Alfred Newson


ALFRED NEWSON, was born in Steubenville, but spent the greater part of his life in Philadelphia. Of his parents nothing is known, except that his mother was unmarried. He was a deaf mute. He left Steubenville at the time Cole and Watkins came. In his early days he made many interesting sketches on the board fences which showed the possibilities in the boy that were afterwards developed. His faculties of observation were very keen, and he would see the minutest detail of an object, retaining the impression in his remarkable memory. At Philadelphia he entered a large book publishing house, where he devoted his talents to illustrating as well as making the engravings. He was known as one of the finest engravers in the country, and many of the books of his day gave evidence of his skill. William R Dickenson went to Philadelphia some years after Newson had located there, and calling on the young man, had a long voncersation with him in writing.
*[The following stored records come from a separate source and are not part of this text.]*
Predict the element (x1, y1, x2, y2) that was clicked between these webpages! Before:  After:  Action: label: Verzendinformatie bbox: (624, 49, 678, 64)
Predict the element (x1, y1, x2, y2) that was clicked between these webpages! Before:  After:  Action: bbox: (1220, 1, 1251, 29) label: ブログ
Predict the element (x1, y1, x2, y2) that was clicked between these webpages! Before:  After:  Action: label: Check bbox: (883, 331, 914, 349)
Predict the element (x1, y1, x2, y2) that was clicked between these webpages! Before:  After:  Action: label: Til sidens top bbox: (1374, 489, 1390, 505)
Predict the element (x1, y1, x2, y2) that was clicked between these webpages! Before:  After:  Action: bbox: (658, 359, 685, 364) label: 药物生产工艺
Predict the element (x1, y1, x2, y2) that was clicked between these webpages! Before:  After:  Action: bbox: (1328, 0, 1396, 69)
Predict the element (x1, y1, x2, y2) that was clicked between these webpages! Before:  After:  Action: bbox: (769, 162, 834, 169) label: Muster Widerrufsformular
Mr. Dickenson expressed a doubt as to whether Newson knew him, whereupon Newson drew a picture of Steubenville, a perfect plat of the ground as well as of the improvements, not forgetting to draw the defects in the buildings. The drawing was so well done and the proportions of the houses so nearly perfect they seemed to have been made to scale. Another gentleman from Steubenville called to see Newson in Philadelphia years after. During the conversation Newson drew a picture of the gentleman's house so perfectly that it was immediately recognized.